Public wowed by design for LeMay Museum

It’s not just a museum, it’s an adventure.

That was the theme of Wednesday night’s community gathering at the Sheraton Tacoma Hotel, where architectural plans for the proposed Harold E. LeMay Museum were shared with the public.

“We’re presenting a vision tonight of ‘America’s Car Museum,’ ” said David Madeira, chief executive officer of the museum.

“We’re not just putting up a building,” he said. “It’s not just a museum.”

Indeed, the architects have come up with a mixed-use development that will be a gathering place for fun, exploration and celebration, as well as a structure that will become a Tacoma icon.

The four-story building’s curves, glass and chrome are suggestive of an automobile.

“I think that will make it stand out from most other buildings you’ve ever seen,” said Alan Grant, project director for Gensler Architects.

The building has been designed in such a way that it will be dynamic and ever-changing from morning to night, Grant explained. During the day, the building is opaque. At night, the building will glow – that is, it will appear transparent and luminous.

As impressive as the proposed museum’s exterior is, it is the interior – which must be able to accommodate 2,300 museum cars and 350 visitor cars – that truly sets it apart.

Visitors will enter the museum through a dramatic glass wall, cross a spacious lobby pavilion and find themselves at the midpoint of a soaring Great Hall. A spiral track will display rows of cars – an Eiffel Tower of automobiles – an impressive 50 feet up and 40 feet down.

Another 100 cars will be part of several interactive experiences that include an amusement-park-style ride that gives visitors the sensation of traveling at high speed to opportunities to help the preservation and restoration activities.

“We need to make sure the museum is a fun place to go to,” Grant said.

Appearing to be just four stories, the building’s size will be deceptive. Totalling 750,000-square-feet, there will be storage for up to 2,000 museum cars below grade. There will be 25,000 square feet of exhibits, plus classrooms, a 250-seat lecture hall, a 1,000-capacity banquet facility, a museum store and a cafe. Some 60,000 square feet has been reserved for other dining, retail and entertainment tenants.

The total build out of the campus is estimated to cost in excess of $100 million and is likely to be constructed in two stages. Groundbreaking is planned for 2005, with the museum open to the public in 2007.

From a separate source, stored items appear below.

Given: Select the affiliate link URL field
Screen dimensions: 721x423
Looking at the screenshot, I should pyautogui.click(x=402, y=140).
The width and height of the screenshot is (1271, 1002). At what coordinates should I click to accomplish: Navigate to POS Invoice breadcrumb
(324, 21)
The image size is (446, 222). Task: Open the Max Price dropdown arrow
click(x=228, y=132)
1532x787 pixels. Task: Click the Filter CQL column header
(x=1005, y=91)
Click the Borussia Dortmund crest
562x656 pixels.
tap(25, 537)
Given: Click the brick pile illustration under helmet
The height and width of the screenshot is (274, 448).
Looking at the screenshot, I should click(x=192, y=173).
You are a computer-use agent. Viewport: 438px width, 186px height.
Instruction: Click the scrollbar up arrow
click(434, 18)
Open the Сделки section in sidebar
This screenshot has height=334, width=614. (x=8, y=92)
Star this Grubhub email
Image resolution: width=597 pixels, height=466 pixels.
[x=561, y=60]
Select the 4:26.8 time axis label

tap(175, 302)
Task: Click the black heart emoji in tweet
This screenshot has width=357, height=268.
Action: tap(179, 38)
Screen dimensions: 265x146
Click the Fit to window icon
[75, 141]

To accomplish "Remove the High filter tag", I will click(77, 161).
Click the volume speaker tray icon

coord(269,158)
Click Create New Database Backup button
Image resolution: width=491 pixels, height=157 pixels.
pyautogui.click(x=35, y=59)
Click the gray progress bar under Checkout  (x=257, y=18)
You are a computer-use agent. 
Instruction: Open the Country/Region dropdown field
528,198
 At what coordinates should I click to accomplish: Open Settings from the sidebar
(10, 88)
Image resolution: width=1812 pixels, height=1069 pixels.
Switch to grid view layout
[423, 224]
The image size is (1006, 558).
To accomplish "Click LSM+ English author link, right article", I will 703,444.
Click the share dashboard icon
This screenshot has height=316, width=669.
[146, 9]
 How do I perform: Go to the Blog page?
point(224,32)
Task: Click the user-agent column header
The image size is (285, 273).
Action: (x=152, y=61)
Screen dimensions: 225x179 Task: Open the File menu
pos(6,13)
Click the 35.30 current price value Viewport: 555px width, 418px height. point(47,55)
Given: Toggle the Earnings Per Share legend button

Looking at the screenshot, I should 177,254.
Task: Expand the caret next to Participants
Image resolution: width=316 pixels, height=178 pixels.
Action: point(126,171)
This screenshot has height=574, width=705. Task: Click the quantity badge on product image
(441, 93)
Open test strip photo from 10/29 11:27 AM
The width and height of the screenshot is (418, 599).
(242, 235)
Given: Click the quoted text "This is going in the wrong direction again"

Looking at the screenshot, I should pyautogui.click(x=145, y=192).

The museum is to be built on a nine-acre site that is part of Tacoma’s $10.7 million contribution to the project. The community requested, and the plans include, an outdoor gathering place. Three acres of the site will be a grassy public expanse for leisurely walks and car rallies.

The design work was funded by a $1 million federal grant.

Attendance is projected to be 560,000 annually in typical years after the opening rush.

Officials praised the community for playing an important role in the design of the world-class museum. People at public design sessions over the last seven months got a chance to have their say.

“A lot of what has been done has been influenced by your input,” Grant noted.

Judging by the reaction of the standing-room-only crowd, people approved of the design of the building that is to house what the Guinness Book of World Records has recognized as the largest privately owned collection of automobiles in the world.

More importantly, however, the museum will make a reality of Harold LeMay’s dream of keeping his car collection together in Tacoma for public enjoyment.

LeMay financed his purchases with the fortune he made as the owner of Pierce County Refuse, the 10th largest private refuse hauling company in the United States. He died at age 81 in November 2000.

Nancy LeMay, Harold’s widow, was in attendance, and fittingly, she had the last word.

“This is great,” she said. “Harold would be proud of this. He’s going to love it.”